The offer is at its core, simple, advisers can access a white labelled, robo-advice solution, that allows them to offer three different types of ongoing investment advice:
- Goals-based Investing – Create wealth plans to achieve financial goals
- Risk-based Investing – Build a core portfolio for long term wealth accumulation
- Theme-based Investing – Invest in topical investment themes
The existence of a theme-based option is a key differentiator, as it allows advisers and clients to make real connections on investment strategies, increasing engagement along the way. Importantly, the Quantifeed solution offers all the back-office support you would expect from a more expensive platform, administration, implementation, data feeds and most importantly, client reporting via a dedicated, mobile application.
The times are changing
The flood of financial advisers out of the large banks and financial institutions may be a good thing in the long-run, but the independent advice world is very different. Compliance pressures are felt directly and advisers are faced with an unstructured career after spending years under surveillance.
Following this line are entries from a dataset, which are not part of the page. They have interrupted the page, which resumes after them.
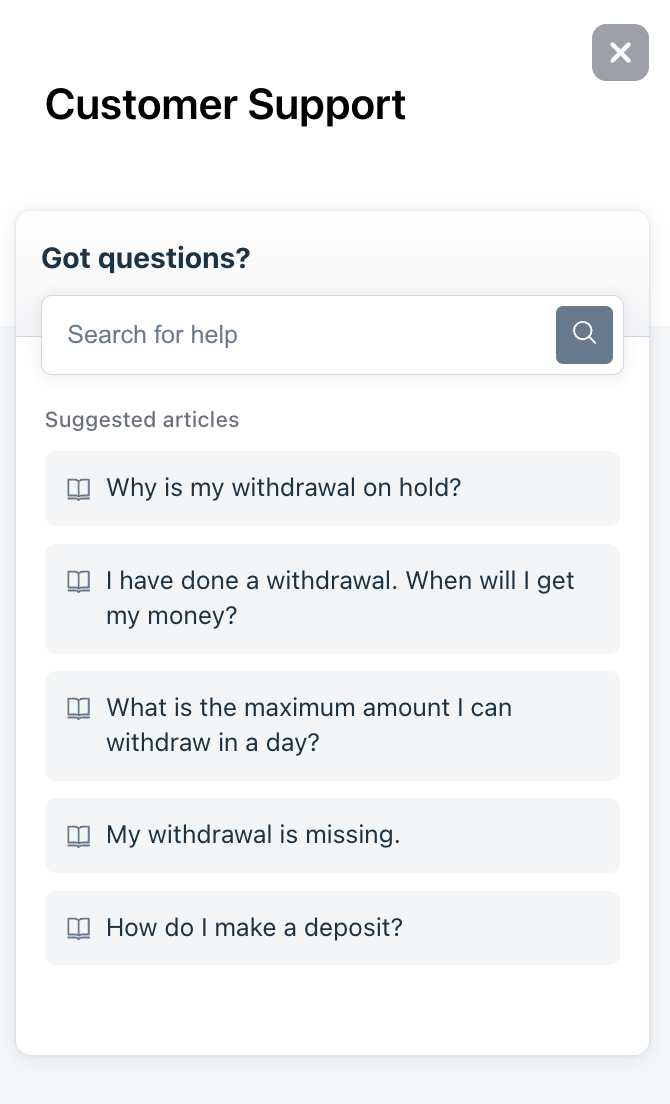Click the book icon beside "How do I make a deposit?"
Image resolution: width=670 pixels, height=1104 pixels.
tap(78, 928)
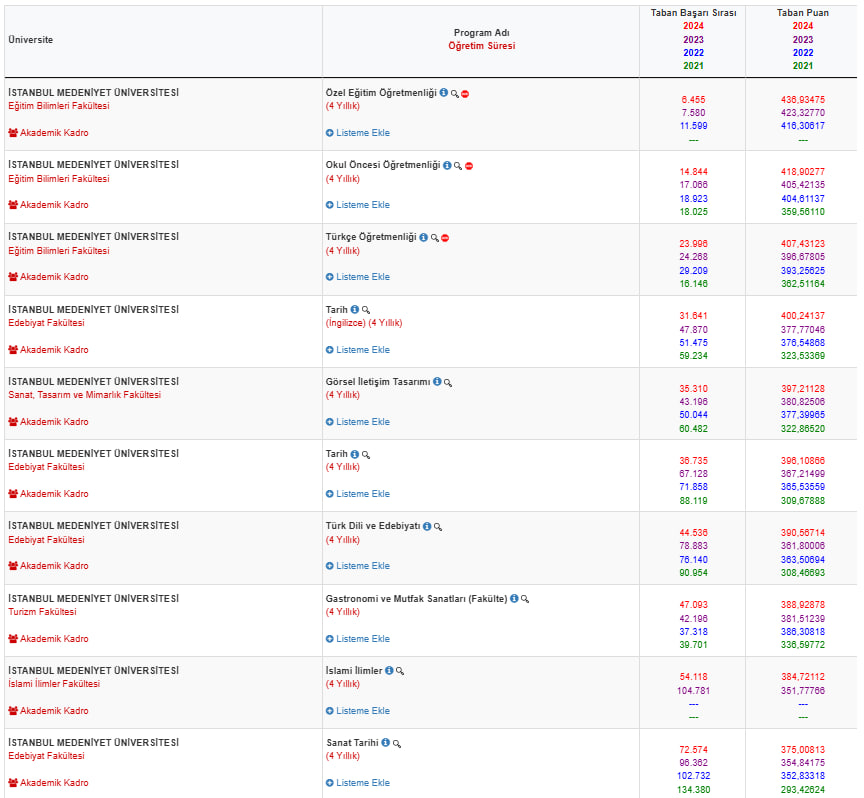Screen dimensions: 864x798
Task: Open info icon beside Sanat Tarihi
Action: point(386,743)
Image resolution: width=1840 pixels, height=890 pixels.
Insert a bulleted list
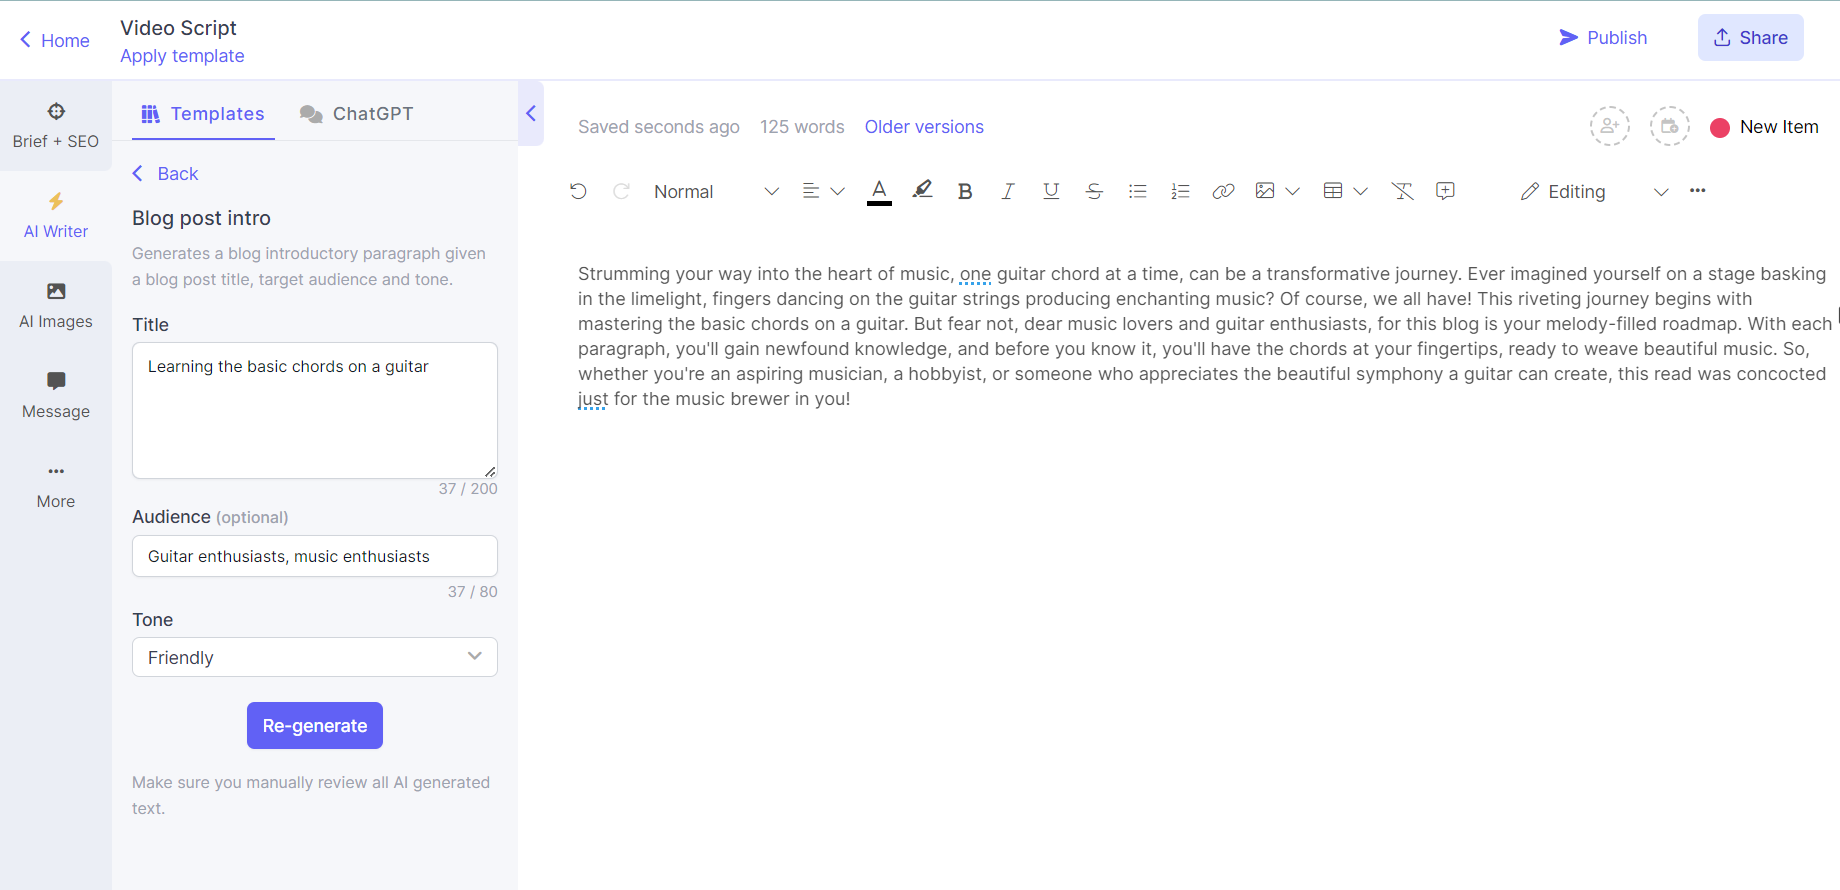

It’s for this reason the Quantifeed solution is best suited to emerging dealer groups and larger networks of advisers, seeking to expand the reach of financial advice.
As Brant says “From the established Robo-advisors in other markets, we can see that a digital solution offers greater efficiency, flexibility and scale. This enables wealth managers to scale up their businesses by reaching out to a broader customer base, and in turn adding new source of revenue and better managing business costs.”